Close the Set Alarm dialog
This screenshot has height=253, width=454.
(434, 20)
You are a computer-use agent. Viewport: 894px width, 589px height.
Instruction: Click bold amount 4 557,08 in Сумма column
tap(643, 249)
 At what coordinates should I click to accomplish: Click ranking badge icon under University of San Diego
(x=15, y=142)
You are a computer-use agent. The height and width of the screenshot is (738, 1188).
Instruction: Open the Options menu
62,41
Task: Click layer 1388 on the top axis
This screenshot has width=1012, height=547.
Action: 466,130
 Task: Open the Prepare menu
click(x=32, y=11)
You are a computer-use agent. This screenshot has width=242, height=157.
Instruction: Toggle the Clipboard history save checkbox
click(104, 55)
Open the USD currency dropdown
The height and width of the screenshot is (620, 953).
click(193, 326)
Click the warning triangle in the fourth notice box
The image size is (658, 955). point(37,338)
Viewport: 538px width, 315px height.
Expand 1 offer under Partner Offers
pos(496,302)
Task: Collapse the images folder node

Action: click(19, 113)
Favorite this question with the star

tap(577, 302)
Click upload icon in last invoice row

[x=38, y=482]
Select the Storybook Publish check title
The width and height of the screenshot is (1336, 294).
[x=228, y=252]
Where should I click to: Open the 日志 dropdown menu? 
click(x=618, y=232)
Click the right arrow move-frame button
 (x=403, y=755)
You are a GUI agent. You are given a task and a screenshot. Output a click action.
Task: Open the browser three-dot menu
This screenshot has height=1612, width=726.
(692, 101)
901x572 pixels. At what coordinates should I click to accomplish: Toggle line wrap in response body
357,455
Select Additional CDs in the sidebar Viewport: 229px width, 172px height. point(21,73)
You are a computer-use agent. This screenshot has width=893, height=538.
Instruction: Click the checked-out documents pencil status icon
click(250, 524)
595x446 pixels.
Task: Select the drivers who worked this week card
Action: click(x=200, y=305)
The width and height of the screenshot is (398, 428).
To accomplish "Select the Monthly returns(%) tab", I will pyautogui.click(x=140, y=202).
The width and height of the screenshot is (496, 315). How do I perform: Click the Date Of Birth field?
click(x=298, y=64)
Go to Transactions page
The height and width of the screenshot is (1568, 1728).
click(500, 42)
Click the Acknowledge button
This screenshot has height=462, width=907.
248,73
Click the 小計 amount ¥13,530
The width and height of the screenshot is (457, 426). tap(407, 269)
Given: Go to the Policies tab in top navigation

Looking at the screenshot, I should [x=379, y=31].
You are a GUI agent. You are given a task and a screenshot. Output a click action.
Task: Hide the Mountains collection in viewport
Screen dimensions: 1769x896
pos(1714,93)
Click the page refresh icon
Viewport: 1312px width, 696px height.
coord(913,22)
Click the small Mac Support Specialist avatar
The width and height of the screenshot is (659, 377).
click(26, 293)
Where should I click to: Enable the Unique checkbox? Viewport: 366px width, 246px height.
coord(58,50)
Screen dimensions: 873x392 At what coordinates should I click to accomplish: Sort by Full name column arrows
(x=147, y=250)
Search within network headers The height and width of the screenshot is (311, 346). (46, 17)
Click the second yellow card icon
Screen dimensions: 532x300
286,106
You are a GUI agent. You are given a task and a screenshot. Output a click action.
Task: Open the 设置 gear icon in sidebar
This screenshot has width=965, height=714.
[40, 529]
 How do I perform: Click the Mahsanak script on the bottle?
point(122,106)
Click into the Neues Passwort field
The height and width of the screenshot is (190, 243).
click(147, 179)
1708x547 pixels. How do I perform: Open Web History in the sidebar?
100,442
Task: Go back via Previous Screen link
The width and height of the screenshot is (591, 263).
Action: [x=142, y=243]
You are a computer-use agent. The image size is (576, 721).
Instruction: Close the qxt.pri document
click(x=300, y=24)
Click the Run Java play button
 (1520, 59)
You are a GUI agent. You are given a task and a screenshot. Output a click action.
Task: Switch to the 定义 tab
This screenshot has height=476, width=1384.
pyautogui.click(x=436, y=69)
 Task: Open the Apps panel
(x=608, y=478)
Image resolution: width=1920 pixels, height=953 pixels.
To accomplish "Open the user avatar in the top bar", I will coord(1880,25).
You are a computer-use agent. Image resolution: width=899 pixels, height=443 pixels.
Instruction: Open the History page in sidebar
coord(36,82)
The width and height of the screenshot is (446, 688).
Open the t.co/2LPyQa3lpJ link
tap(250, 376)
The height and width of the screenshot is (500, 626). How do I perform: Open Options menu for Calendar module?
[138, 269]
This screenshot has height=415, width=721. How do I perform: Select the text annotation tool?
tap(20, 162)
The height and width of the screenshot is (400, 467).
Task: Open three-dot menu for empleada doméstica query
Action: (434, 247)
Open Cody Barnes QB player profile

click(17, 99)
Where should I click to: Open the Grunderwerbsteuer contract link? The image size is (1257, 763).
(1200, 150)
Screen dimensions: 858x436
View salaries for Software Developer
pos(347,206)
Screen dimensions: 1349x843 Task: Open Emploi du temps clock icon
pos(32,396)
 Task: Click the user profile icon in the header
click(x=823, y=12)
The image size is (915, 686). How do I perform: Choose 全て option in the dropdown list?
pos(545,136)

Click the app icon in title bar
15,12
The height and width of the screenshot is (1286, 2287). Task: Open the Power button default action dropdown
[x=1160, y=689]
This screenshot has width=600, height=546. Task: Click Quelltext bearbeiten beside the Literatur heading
━━━━━━━━━━━━━━━━━━━━
GIVEN INSTRUCTION — Rescale the material from its first line through the line that contains "click(x=32, y=11)", both ends included. Reproduce every one of those lines, requests too, but multiply each coordinate in the answers by 1.5 and round it to a whole number, rounding halves up.

CORRECT RESPONSE —
Close the Set Alarm dialog
This screenshot has height=253, width=454.
(651, 30)
You are a computer-use agent. Viewport: 894px width, 589px height.
Instruction: Click bold amount 4 557,08 in Сумма column
tap(965, 374)
 At what coordinates should I click to accomplish: Click ranking badge icon under University of San Diego
(x=23, y=213)
You are a computer-use agent. The height and width of the screenshot is (738, 1188).
Instruction: Open the Options menu
93,62
Task: Click layer 1388 on the top axis
This screenshot has width=1012, height=547.
Action: 699,195
 Task: Open the Prepare menu
click(x=48, y=17)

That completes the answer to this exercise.